Your example from Mongolian Wiktionary looks great.
One problem on Wiktionary is that English has become a kind of central clearing house -- it seems to be the only one where there is a well-developed system of giving multilingual translations. You would want horizontal renderings only at English (for translations), not elsewhere on Wiktionary.
In html / css it is a cinch to convert Mongol bichig to horizontal format. I don't know how these things would work at Wiktionary. How would it be set up and implemented? How would it be decided? Who would actually do it?
I am curious how you manage to be a lawyer and simultaneously an expert in Mongolian and Chinese (to speak only of the two that I'm aware of).
Bathrobe (talk) 22:44, 5 September 2022 (UTC)Reply
@Bathrobe Just to clarify that that's still an entry on English Wiktionary - though there is a Mongolian Wiktionary as well. It's (written) policy that we only include translation sections on English entries, to prevent having a huge amount of duplication.
It's probably worth asking at the Grease Pit, which is the place for technical questions/requests - someone should pick it up. Ultimately, it will be a case of CSS instructing the browser to render horizontally, but it's a matter of amending the translation template to achieve that.

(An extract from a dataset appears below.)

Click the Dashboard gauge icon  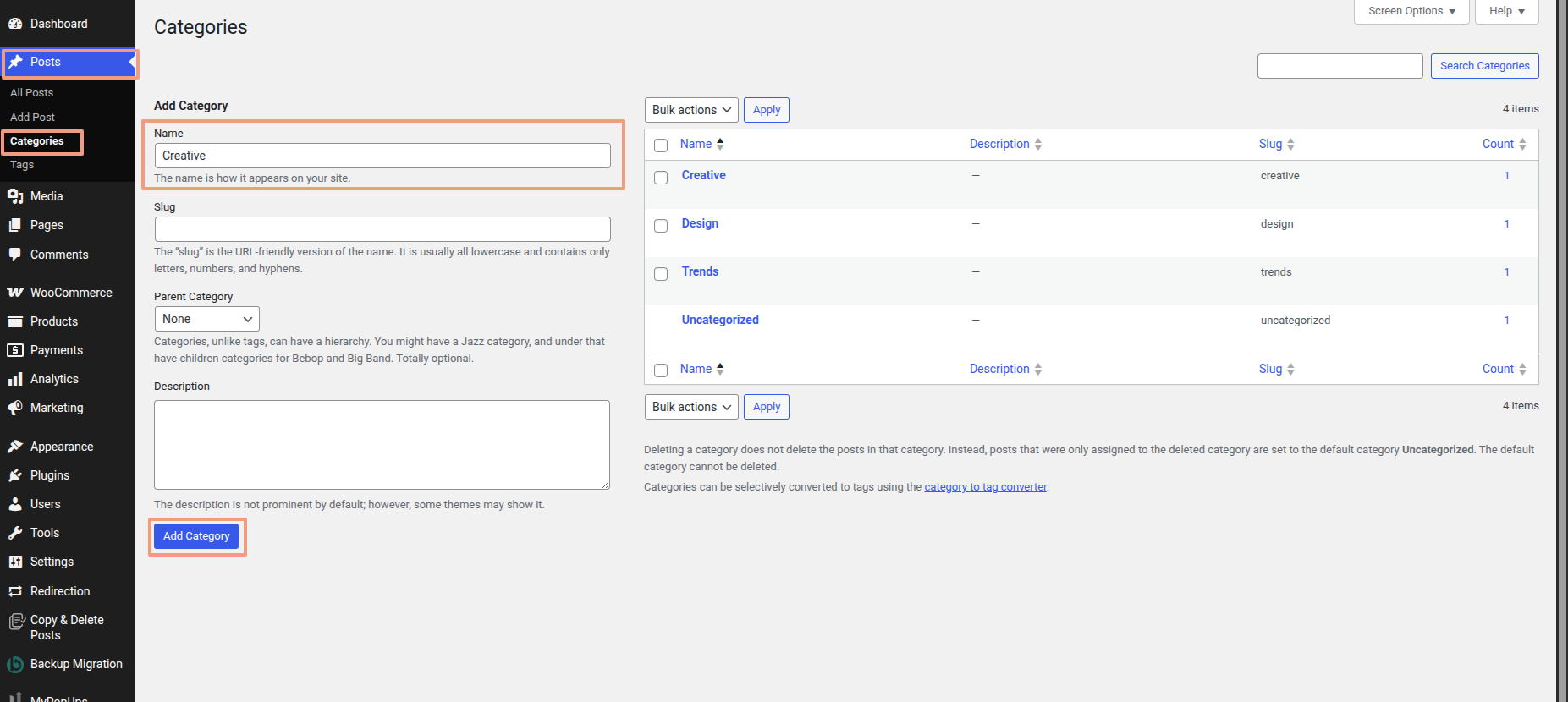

Calling me an expert is probably a big exaggeration! I've had an amateur interest for quite a long time, and have picked things up over the years. How come you decided to move to Mongolia? That must have been quite a change. Theknightwho (talk) 00:12, 6 September 2022 (UTC)Reply
My mistake, yes, that is on English Wiktionary.
Before asking at Grease Pit it's probably a good idea to ask Wiktionarians what they think. Horizontal is not the normal direction of writing for Mongol bichig; it's only used as a fallback when inserting Mongol bichig into horizontal text. Some people might take exception to it. I'm not sure where or how you could poll people on that.
Long story. Was working in Beijing, posted to Mongolia and started learning the language, returned to Beijing and learnt the old script from Inner Mongolians, decided to return to Mongolia after I stopped working to learn the language properly (vain hope, it's much harder to learn languages as you get older). At any rate, since I've read quite a few stories in Mongol bichig, for me it's a real writing system, not a decorative or heritage script as it is in Mongolia.
And yes, it's a big difference, from an agrarian-based to a pastoral-based culture. Moreover, it's pretty much outside the Sinosphere (although there is more influence from China than Mongolians want to admit). Bathrobe (talk) 06:10, 6 September 2022 (UTC)Reply
This page has some discussion of horizontal left-to-right rendition of Mongol bichig.
https://github.com/w3c/mlreq/issues/6
Bathrobe (talk) 14:32, 6 September 2022 (UTC)Reply
There is always the Beer Parlour, though from experience people tend to leave this up to the editors involved in a language - which is currently you and me, and particularly with smaller issues like this. If someone objects they will usually make it known, anyway. I suppose there is the wider question of how vertical scripts are handled in general in translation sections, but I'm not aware of any others that have active communities. I have done a small amount of experiemental work with Middle Mongolian (e.g. ᠬᠠᠭᠠᠨ (qaɣan)), and I did notice an IP adding some Kalmyk pronunciations the other day, but that's about it really.
If you don't mind me asking, what do you do for work? That sounds like a pretty interesting time that you've had out there. I'm also curious how people feel about the reintroduction of bichig for administrative use - is it popular?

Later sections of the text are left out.